Click here to go back to the main Table of Contents
- Technical Setup
- Accessing Permafrost subscriptions and logins
- Mandatory Software
- Command line tools (CLI)
- Navigation
Make sure you're able to access the following pages:
- TMU Permafrost SPOTDocs: https://docs.scholarsportal.info/view/Main/SP/PER/Participant_Pages/TMU/
- this page lists your username for Archivematica
- TMU Archivematica: https://archtorontomu.scholarsportal.info/
- TMU Horizon: https://olrc2.scholarsportal.info/horizon
Get Library IT to install the following:
- Used to open downloaded AIPs
- 7-Zip is for Windows, Unarchiver is for Macs
- Follow Permafrost documentation linked above
- For viewing files and downloading files from Wasabi cloud storage
After you have downloaded and installed Cyberduck, you need to set it up so it connects to TMU's Wasabi storage.
Use the official Wasabi configuration instructions alongside TMU-specific info:
For the Connection Profile, select the S3 (Timestamps)
profile.
This profile will preserve the date metadata of the file when you download it. Any other profile will alter the date metadata to the Wasabi upload date (bad!).
For the Open Connection window:
- put
s3.wasabisys.com
as the URL - get the Access Key ID and Secret Access Key from this [credentials.csv][REDACTED]
- if you have trouble accessing that CSV file, ask MJ Suhonos for access
A checksum is a string of characters created from running every byte of a file against a hash algorithm. You can think of it as a "digital thumbprint" for the file. If a file is altered, edited, or corrupted, its checksum will change. If two files have the same checksum, then they are duplicates of each other. You can read more about checksums in the DPC's Digital Preservation Handbook.
Cyberduck cannot export its checksums but it does do checksum checking during downloads and uploads. Turn this on to make sure files are not altered during download.
- Go to
Edit > Preferences... > Transfers > Checksum
- Make sure the Verify checksum box is checked for Downloads
- You do not need to check it for Uploads because we have stopped uploading files to Wasabi.

◆ DATA BLOCK
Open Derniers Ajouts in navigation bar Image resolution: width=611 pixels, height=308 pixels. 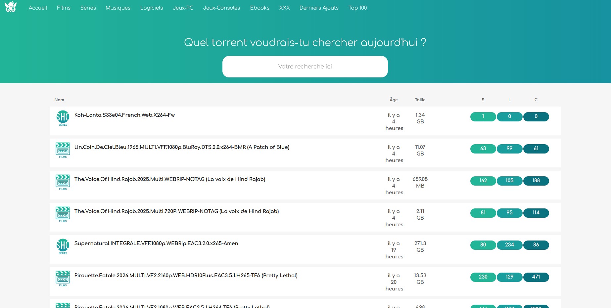pos(319,8)
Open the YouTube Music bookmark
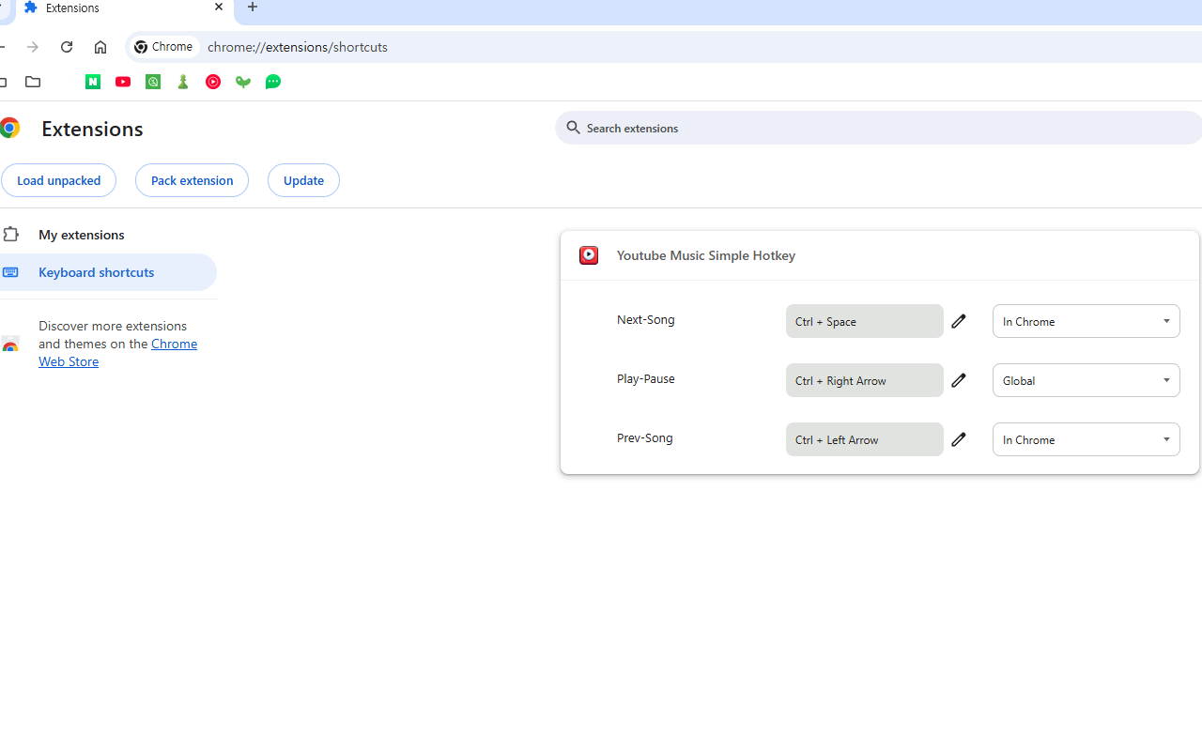The image size is (1202, 751). pos(213,82)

◆ WHAT IS ASKED
#1 According to the setup guide, which Connection Profile should be selected in Cyberduck?
#2 Summarize the setup guide in two sentences.
#3 Translate this sentence from the setup guide into Spanish: "If a file is altered, edited, or corrupted, its checksum will change."
Rely only on the setup guide; the listing plays no part here.

◆ EXERCISE SOLUTIONS
#1 S3 (Timestamps)

#2 The setup guide lists the Permafrost pages the reader must be able to access and the software Library IT should install, including an archive tool for opening downloaded AIPs and Cyberduck for viewing and downloading files from Wasabi cloud storage. It explains how to set up Cyberduck with the S3 (Timestamps) profile so that date metadata is preserved, and how to turn on checksum verification for downloads so that files are not altered.

#3 Si un archivo se altera, se edita o se corrompe, su suma de verificación cambiará.